The child’s first visit to the dentist
Every child is different, so their attitude will certainly depend on many factors. However, there are some proven tricks that will ensure your child goes to the dentist with confidence.
First of all: a dentist is also a doctor
The most important task will certainly be to make your child aware that every dentist is also a doctor. When a child has abdominal pain, has a runny nose or cough, we make an appointment with a pediatrician to find out what exactly is wrong with him. The same goes for the teeth. If our daughter or son feels pain or we want to check if there is caries somewhere, we have to go to a specialist, such as a dentist. Such a comparison will certainly reassure the toddler and help him get used to the fact that it is necessary. Then we will instill in the child that this is normal behavior and must go through.

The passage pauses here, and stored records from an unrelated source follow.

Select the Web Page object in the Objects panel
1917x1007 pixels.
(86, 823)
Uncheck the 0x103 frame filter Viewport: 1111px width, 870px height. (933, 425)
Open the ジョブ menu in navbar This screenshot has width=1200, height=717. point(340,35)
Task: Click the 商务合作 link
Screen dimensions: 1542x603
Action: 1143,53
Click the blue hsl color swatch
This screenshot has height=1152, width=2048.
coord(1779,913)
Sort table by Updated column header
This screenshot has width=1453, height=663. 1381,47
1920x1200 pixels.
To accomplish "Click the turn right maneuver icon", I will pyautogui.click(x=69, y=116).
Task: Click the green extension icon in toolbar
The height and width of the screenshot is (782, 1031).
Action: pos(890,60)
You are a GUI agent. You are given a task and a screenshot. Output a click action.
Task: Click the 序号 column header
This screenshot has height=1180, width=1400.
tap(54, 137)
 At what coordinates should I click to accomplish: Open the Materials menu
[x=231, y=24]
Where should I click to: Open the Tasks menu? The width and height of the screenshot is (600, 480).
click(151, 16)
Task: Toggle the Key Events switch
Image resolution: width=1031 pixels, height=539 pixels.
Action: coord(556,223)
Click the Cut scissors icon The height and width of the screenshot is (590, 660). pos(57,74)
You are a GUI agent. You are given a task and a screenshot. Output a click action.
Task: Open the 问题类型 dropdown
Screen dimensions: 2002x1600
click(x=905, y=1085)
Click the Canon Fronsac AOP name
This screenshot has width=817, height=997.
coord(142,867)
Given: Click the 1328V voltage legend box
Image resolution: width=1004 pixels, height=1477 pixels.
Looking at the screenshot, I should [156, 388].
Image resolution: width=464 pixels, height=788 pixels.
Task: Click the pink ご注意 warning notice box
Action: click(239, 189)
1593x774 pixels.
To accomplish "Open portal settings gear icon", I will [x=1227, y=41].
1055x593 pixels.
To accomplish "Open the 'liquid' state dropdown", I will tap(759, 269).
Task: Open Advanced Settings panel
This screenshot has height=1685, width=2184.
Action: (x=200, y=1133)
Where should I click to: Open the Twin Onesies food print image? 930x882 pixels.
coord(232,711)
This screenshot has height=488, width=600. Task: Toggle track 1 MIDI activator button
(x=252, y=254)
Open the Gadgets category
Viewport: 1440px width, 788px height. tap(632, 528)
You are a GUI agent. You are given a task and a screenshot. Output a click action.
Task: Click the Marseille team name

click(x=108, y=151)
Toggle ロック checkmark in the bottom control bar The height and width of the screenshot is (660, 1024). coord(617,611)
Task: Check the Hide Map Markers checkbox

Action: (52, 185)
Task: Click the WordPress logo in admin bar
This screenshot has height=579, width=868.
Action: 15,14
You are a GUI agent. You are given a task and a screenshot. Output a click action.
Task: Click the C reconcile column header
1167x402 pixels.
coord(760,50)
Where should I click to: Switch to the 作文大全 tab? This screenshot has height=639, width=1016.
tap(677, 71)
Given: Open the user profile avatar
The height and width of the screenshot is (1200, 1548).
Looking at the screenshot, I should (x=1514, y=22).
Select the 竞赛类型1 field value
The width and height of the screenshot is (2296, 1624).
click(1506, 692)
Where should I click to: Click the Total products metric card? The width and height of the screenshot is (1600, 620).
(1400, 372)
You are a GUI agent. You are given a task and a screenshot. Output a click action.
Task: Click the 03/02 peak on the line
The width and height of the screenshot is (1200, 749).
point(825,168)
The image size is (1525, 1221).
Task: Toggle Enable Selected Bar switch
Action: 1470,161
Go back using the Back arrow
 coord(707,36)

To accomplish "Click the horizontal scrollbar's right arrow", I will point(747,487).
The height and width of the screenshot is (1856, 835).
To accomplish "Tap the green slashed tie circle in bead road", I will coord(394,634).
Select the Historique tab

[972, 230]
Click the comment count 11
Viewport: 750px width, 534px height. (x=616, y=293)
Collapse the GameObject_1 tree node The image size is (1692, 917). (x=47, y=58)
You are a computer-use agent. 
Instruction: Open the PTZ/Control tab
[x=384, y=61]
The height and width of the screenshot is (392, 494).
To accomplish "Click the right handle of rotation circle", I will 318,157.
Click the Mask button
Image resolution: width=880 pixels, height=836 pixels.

Second: don’t talk about your negative experiences
It happens that it is – we – adults who unknowingly and at the same time negatively set a child. An overheard conversation, or even telling about our negative experiences, largely affects our children. Consequently, even if the visit is painless and the dentist only wants to check the condition of the teeth and mouth, the child will start to cry or become stressed. Even if we have had some unpleasant or painful stories, it is worth making sure that our little ones do not know about it. When a child notices that an adult is afraid of such a visit, he or she will think that it may really be an unpleasant meeting and will be negative at the very thought. For this reason, it should be avoided.
Third: caring for teeth
Many parents struggle with the problem of brushing their teeth. Often children do not want to or forget about oral hygiene, which translates into the occurrence of tooth decay. It is worth educating children from an early age and encouraging them to use a toothbrush and toothpaste at least twice a day. This behavior makes the child more aware and knows that teeth should be looked after, so a visit to the dentist can be perceived as a regular meeting with a pediatrician. If we have a problem with convincing children to brush their teeth, it is worth introducing an element of fun. Special brushes, colored toothpastes or “brushing your teeth on time” can certainly help.
Fourth: Talk to your child about the course of the visit
In both adults and children, fear is most often caused by ignorance. We are afraid of new situations that we have not dealt with before. The youngest often feel the same. To overcome anxiety, it is worth talking to your child about how the appointment will go. In this case, the selection of the right words will also be crucial, i.e. instead of saying that: “The doctor will use various tools to drill a hole”, we can say: “The doctor uses modern equipment for the examination, and the visit takes place on the chair, which lifts you up or down. ” So let’s try to encourage the child to visit the story itself.
Fifth: the right dentist
Even if the dentist we attend seems suitable for us, it may not always mean that he or she is good with children. A children’s dentist must be patient and experienced above all, which is why it is worth choosing a place dedicated to the youngest. Modern dental clinics introduce many amenities for children, for example: in the form of fairy tales displayed during the procedure or small gifts for young patients. It is worth choosing a place that to some extent will encourage the child to visit again.
Of course, the above-mentioned tricks are just tips that work more often with some children, less often with others. Nevertheless, the attitude itself can work wonders, so it is worth considering the first and second suggestions in detail. Children also talk to each other about the dentist in school or kindergarten, which we cannot avoid. However, when our son or daughter feels anxious as a result of a friend’s or colleague’s story, it is worth dispelling any doubts and ensuring that it is a fun adventure, not something to be afraid of. A moment is enough for the child to become discouraged and not want to go to another appointment, so it is always worth remembering to choose the right dentist who will be friendly to the child.